### TASK STATEMENT
Return every entry exactly as it is written in the listing.
GIVEN INFORMATION: Begin
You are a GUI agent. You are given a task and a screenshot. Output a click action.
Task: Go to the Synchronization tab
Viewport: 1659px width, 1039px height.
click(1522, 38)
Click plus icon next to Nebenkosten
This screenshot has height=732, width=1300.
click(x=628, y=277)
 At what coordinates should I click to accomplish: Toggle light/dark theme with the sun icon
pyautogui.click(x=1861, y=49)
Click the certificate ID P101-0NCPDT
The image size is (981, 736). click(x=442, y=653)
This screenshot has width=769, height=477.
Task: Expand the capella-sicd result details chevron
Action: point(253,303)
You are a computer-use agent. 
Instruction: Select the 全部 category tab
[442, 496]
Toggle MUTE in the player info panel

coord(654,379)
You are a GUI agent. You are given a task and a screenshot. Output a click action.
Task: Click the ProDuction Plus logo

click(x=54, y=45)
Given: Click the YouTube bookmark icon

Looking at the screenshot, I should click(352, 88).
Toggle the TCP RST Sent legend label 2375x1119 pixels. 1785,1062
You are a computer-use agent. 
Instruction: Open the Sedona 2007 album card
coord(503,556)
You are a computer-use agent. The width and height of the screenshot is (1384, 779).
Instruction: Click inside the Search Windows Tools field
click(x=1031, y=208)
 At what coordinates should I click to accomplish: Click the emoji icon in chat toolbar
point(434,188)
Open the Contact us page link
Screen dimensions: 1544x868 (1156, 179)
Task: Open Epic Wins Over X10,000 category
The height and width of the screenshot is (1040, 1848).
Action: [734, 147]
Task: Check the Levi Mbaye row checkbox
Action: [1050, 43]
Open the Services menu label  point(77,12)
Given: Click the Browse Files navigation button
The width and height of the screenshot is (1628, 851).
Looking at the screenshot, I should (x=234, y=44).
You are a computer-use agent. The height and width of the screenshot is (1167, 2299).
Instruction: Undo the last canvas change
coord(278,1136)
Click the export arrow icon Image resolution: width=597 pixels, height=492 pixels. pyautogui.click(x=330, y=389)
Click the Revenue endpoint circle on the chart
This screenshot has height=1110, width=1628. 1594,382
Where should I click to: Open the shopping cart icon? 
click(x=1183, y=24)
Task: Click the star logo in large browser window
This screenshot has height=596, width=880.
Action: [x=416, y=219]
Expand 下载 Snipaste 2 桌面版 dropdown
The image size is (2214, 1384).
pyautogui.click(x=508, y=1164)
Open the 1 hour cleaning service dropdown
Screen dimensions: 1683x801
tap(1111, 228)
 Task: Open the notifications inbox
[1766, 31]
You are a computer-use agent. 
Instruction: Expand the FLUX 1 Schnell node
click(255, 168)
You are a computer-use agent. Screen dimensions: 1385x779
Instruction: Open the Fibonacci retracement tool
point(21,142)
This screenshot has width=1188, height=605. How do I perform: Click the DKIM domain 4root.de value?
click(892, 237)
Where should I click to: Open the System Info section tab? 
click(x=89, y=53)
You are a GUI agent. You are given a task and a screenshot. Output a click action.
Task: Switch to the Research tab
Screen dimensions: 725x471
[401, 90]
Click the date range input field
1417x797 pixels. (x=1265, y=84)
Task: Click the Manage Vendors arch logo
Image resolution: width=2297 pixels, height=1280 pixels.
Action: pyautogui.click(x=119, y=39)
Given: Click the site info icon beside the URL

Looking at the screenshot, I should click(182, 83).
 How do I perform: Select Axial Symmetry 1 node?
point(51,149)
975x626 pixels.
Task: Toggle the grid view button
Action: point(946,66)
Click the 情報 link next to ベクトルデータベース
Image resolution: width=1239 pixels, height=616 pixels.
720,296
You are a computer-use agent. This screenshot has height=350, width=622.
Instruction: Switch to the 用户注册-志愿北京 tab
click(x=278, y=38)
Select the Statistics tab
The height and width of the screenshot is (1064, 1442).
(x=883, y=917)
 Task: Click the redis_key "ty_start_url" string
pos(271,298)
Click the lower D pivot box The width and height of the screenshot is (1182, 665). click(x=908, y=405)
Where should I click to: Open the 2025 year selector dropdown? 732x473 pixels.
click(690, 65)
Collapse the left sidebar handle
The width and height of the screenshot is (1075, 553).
GIVEN INFORMATION: End
### TASK RESULT
You are a GUI agent. You are given a task and a screenshot. Output a click action.
Task: Go to the Synchronization tab
Viewport: 1659px width, 1039px height.
click(1522, 38)
Click plus icon next to Nebenkosten
This screenshot has height=732, width=1300.
click(x=628, y=277)
 At what coordinates should I click to accomplish: Toggle light/dark theme with the sun icon
pyautogui.click(x=1861, y=49)
Click the certificate ID P101-0NCPDT
The image size is (981, 736). click(x=442, y=653)
This screenshot has width=769, height=477.
Task: Expand the capella-sicd result details chevron
Action: point(253,303)
You are a computer-use agent. 
Instruction: Select the 全部 category tab
[442, 496]
Toggle MUTE in the player info panel

coord(654,379)
You are a GUI agent. You are given a task and a screenshot. Output a click action.
Task: Click the ProDuction Plus logo

click(x=54, y=45)
Given: Click the YouTube bookmark icon

Looking at the screenshot, I should click(352, 88).
Toggle the TCP RST Sent legend label 2375x1119 pixels. 1785,1062
You are a computer-use agent. 
Instruction: Open the Sedona 2007 album card
coord(503,556)
You are a computer-use agent. The width and height of the screenshot is (1384, 779).
Instruction: Click inside the Search Windows Tools field
click(x=1031, y=208)
 At what coordinates should I click to accomplish: Click the emoji icon in chat toolbar
point(434,188)
Open the Contact us page link
Screen dimensions: 1544x868 (1156, 179)
Task: Open Epic Wins Over X10,000 category
The height and width of the screenshot is (1040, 1848).
Action: [734, 147]
Task: Check the Levi Mbaye row checkbox
Action: [1050, 43]
Open the Services menu label  point(77,12)
Given: Click the Browse Files navigation button
The width and height of the screenshot is (1628, 851).
Looking at the screenshot, I should (x=234, y=44).
You are a computer-use agent. The height and width of the screenshot is (1167, 2299).
Instruction: Undo the last canvas change
coord(278,1136)
Click the export arrow icon Image resolution: width=597 pixels, height=492 pixels. pyautogui.click(x=330, y=389)
Click the Revenue endpoint circle on the chart
This screenshot has height=1110, width=1628. 1594,382
Where should I click to: Open the shopping cart icon? 
click(x=1183, y=24)
Task: Click the star logo in large browser window
This screenshot has height=596, width=880.
Action: [x=416, y=219]
Expand 下载 Snipaste 2 桌面版 dropdown
The image size is (2214, 1384).
pyautogui.click(x=508, y=1164)
Open the 1 hour cleaning service dropdown
Screen dimensions: 1683x801
tap(1111, 228)
 Task: Open the notifications inbox
[1766, 31]
You are a computer-use agent. 
Instruction: Expand the FLUX 1 Schnell node
click(255, 168)
You are a computer-use agent. Screen dimensions: 1385x779
Instruction: Open the Fibonacci retracement tool
point(21,142)
This screenshot has width=1188, height=605. How do I perform: Click the DKIM domain 4root.de value?
click(892, 237)
Where should I click to: Open the System Info section tab? 
click(x=89, y=53)
You are a GUI agent. You are given a task and a screenshot. Output a click action.
Task: Switch to the Research tab
Screen dimensions: 725x471
[401, 90]
Click the date range input field
1417x797 pixels. (x=1265, y=84)
Task: Click the Manage Vendors arch logo
Image resolution: width=2297 pixels, height=1280 pixels.
Action: pyautogui.click(x=119, y=39)
Given: Click the site info icon beside the URL

Looking at the screenshot, I should click(182, 83).
 How do I perform: Select Axial Symmetry 1 node?
point(51,149)
975x626 pixels.
Task: Toggle the grid view button
Action: point(946,66)
Click the 情報 link next to ベクトルデータベース
Image resolution: width=1239 pixels, height=616 pixels.
720,296
You are a computer-use agent. This screenshot has height=350, width=622.
Instruction: Switch to the 用户注册-志愿北京 tab
click(x=278, y=38)
Select the Statistics tab
The height and width of the screenshot is (1064, 1442).
(x=883, y=917)
 Task: Click the redis_key "ty_start_url" string
pos(271,298)
Click the lower D pivot box The width and height of the screenshot is (1182, 665). click(x=908, y=405)
Where should I click to: Open the 2025 year selector dropdown? 732x473 pixels.
click(690, 65)
Collapse the left sidebar handle
The width and height of the screenshot is (1075, 553).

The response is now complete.